Task to carry out: Copy the lines from the first one through the line containing "Politique de confidentialité (368, 823)", putting "Documentation" in place of "Référence" wherever it occurs and changing nothing else.
※ ※ ※
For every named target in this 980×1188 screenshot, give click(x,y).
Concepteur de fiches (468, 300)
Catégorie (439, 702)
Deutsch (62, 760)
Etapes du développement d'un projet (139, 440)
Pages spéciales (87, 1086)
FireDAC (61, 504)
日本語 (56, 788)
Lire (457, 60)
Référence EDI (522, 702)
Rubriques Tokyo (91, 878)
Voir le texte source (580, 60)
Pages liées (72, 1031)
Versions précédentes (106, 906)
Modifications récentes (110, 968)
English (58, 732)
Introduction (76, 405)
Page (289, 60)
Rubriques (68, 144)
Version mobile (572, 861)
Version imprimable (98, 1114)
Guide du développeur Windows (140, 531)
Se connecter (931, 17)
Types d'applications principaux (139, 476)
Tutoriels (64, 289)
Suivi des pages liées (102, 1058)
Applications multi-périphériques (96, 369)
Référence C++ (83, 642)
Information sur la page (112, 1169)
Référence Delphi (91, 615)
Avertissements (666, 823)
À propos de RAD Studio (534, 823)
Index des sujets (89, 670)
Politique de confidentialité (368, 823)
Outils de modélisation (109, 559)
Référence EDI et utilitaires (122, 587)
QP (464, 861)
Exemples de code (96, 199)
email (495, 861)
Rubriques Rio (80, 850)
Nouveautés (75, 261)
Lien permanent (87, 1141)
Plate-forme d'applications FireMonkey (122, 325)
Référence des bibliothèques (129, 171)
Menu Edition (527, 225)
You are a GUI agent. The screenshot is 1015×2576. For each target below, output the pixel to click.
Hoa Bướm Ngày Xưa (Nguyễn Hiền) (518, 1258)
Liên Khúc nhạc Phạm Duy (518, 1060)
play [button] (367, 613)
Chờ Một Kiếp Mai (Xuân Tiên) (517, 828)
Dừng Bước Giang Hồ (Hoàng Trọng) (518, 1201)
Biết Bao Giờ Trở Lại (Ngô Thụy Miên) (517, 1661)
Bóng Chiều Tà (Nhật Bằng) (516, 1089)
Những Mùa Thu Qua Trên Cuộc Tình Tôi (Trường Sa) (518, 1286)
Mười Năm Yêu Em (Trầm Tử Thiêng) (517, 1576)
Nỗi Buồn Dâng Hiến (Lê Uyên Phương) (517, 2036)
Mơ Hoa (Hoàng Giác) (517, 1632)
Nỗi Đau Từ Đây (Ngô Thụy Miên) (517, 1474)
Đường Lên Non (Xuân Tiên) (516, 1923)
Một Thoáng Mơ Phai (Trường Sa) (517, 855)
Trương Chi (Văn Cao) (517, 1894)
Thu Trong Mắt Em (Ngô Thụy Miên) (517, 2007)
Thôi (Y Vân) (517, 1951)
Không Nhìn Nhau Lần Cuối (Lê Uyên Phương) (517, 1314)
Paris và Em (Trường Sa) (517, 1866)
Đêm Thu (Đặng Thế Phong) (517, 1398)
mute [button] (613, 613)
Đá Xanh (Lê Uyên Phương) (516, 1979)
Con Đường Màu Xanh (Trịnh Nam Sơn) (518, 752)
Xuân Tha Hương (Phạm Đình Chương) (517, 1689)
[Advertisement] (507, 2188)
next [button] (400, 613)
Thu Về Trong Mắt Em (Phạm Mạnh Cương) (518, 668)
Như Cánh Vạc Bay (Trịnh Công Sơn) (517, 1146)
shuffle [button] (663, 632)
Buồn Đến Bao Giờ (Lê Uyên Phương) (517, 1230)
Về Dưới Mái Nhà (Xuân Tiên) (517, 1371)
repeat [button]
※ ※ ※
Task solution:
For every named target in this 980×1188 screenshot, give click(x,y).
Concepteur de fiches (468, 300)
Catégorie (439, 702)
Deutsch (62, 760)
Etapes du développement d'un projet (139, 440)
Pages spéciales (87, 1086)
FireDAC (61, 504)
日本語 (56, 788)
Lire (457, 60)
Documentation EDI (522, 702)
Rubriques Tokyo (91, 878)
Voir le texte source (580, 60)
Pages liées (72, 1031)
Versions précédentes (106, 906)
Modifications récentes (110, 968)
English (58, 732)
Introduction (76, 405)
Page (289, 60)
Rubriques (68, 144)
Version mobile (572, 861)
Version imprimable (98, 1114)
Guide du développeur Windows (140, 531)
Se connecter (931, 17)
Types d'applications principaux (139, 476)
Tutoriels (64, 289)
Suivi des pages liées (102, 1058)
Applications multi-périphériques (96, 369)
Documentation C++ (83, 642)
Information sur la page (112, 1169)
Documentation Delphi (91, 615)
Avertissements (666, 823)
À propos de RAD Studio (534, 823)
Index des sujets (89, 670)
Politique de confidentialité (368, 823)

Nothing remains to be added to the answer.